[パリ 27日 ロイター] - パリ公立病院連合(AP-HP)のトップが、新型コロナウイルスワクチン接種を拒否した人の治療に公的医療保険を適用し続けるべきかとの疑問を投げ掛け、大論争に発展している。

フランスの国民皆保険制度では、集中治療を受ける新型コロナ感染者の治療には全て公的医療保険が適用され、その金額は1日約3000ユーロ(3340ドル)で、通常は1週間から10日の治療期間となる。

AP-HPのトップであるマルタン・イルシュ氏は26日、国内のテレビに対し「われわれが他の患者の治療で大変な思いをしている一方で、それ(ワクチン)を拒否できるべきなのだろうか」と発言。医療費が膨張しており、一部の人々の無責任な行動によって他の人々に対する医療提供体制が脅かされるべきではないとの考えからこの問題を提起したと説明した。

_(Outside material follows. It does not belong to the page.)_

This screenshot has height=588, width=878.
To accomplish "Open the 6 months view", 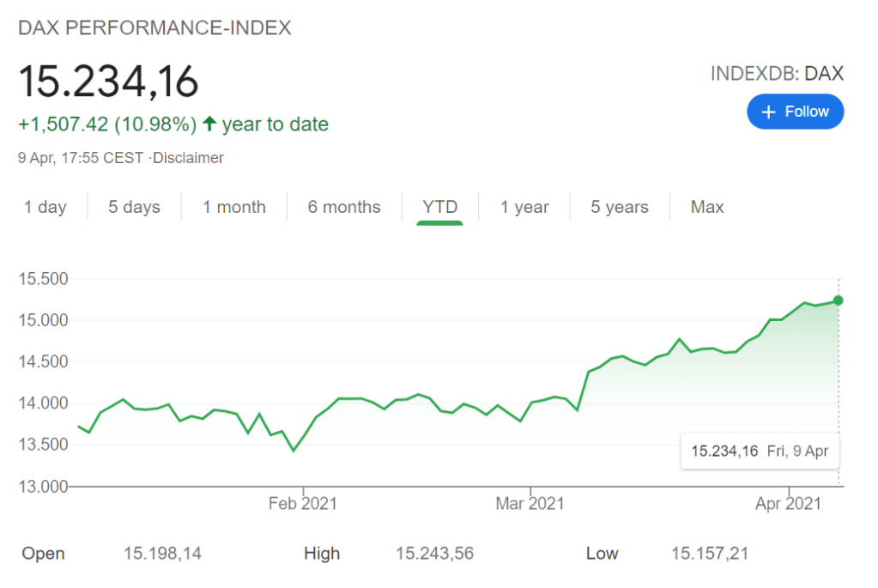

この発言を巡り、複数の医療専門家や、アンヌ・イダルゴ・パリ市長を含む政治家らから反発の声が上がり、イルシュ氏の解任を求めるハッシュタグが国内のツイッターで立ち上がっている。一方、与党議員がこの問題は「無視できない」と発言するなど、議論が起きている。

1月半ばに公表されたIFOPの調査では、集中治療を受けることになったワクチン未接種者が費用の一部または全額を負担するのが正当と考える国民の割合は51%だった。